▶ _What needs to be done_
Within the listing below, locate all lines containing the word "chevron". Copy each one.

▶ _Records to use_
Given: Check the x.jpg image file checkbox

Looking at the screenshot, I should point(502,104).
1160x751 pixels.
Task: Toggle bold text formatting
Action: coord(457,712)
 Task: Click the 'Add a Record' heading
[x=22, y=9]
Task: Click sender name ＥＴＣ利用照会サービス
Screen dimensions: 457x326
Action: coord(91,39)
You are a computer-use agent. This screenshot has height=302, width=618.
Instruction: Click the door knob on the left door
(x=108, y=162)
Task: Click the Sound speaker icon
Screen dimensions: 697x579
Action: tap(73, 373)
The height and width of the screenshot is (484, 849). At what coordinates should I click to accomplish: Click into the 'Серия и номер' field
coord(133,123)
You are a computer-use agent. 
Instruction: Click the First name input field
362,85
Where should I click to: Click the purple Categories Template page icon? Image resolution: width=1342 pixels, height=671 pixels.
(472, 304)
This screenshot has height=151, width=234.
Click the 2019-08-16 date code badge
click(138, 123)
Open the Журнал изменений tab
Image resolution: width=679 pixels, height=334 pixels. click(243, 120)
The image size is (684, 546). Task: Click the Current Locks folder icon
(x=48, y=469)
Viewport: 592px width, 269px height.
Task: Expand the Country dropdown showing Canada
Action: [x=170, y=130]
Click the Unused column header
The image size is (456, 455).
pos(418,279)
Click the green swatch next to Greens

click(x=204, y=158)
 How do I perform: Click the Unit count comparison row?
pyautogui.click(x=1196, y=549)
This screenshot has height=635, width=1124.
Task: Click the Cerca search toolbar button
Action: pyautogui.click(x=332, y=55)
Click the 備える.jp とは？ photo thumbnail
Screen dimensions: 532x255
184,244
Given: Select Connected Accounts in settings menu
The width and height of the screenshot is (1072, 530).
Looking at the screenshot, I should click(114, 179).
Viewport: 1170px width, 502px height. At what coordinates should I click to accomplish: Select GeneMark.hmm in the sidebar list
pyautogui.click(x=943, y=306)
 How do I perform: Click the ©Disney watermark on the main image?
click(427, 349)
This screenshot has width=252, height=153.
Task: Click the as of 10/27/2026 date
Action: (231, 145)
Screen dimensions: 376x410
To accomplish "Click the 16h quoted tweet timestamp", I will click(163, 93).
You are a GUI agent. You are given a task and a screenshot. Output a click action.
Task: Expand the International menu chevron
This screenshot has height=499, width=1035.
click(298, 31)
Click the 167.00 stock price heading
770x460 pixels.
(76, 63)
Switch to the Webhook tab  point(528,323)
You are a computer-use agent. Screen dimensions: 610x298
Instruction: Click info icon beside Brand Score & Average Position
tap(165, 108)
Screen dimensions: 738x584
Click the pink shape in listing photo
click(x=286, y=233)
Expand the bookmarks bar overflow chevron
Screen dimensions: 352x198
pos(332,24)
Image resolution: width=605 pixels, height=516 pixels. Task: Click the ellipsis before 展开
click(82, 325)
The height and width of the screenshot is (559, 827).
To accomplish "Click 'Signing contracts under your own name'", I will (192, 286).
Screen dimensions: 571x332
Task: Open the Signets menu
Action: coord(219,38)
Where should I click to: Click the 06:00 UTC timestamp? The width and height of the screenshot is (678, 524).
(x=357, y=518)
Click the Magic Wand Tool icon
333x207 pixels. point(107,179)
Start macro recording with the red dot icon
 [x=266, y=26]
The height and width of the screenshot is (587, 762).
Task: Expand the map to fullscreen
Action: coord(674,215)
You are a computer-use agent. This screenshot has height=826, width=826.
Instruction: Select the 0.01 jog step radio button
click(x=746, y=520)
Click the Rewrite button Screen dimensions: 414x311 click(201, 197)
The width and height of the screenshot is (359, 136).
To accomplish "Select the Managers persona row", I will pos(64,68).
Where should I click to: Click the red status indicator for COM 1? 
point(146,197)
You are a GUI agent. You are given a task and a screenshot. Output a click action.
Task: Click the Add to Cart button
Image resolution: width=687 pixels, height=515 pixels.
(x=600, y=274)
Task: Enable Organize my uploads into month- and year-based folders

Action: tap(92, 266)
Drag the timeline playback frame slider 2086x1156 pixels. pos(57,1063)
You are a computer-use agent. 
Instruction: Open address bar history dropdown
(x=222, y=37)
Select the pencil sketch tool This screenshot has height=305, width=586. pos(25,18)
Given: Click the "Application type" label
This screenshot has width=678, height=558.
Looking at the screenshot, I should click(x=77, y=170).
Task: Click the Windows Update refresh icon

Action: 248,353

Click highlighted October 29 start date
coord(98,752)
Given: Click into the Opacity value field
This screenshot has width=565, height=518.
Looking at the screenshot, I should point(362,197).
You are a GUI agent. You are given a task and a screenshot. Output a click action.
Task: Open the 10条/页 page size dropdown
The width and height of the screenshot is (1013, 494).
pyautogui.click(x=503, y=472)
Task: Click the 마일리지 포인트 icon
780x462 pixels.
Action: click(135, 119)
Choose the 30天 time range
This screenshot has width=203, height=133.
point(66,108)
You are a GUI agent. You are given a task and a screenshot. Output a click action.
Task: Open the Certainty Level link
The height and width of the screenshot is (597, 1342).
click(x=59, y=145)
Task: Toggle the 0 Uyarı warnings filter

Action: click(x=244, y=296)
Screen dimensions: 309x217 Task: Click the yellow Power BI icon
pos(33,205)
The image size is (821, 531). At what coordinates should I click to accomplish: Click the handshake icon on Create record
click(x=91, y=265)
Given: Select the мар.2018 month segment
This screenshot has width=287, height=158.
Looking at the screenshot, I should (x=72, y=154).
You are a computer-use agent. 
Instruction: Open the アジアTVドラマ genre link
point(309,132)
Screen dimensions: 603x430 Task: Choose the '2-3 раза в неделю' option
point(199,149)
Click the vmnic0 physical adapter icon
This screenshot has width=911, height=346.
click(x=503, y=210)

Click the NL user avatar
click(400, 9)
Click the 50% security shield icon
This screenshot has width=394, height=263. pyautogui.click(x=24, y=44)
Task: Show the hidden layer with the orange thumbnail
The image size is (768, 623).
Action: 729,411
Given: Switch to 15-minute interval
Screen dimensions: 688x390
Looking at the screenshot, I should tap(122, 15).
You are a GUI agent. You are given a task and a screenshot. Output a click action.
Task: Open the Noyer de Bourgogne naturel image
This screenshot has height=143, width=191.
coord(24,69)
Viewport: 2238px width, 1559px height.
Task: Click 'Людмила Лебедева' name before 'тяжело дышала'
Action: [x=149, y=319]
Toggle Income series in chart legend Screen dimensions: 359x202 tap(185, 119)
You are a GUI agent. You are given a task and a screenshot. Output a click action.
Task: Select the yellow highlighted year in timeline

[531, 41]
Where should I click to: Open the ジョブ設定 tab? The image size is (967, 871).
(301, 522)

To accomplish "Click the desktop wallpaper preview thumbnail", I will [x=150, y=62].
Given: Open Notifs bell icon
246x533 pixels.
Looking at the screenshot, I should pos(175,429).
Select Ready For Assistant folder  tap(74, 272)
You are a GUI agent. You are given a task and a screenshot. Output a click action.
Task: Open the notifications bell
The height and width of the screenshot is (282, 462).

▶ _Solved problem_
Task: Expand the International menu chevron
Expand the bookmarks bar overflow chevron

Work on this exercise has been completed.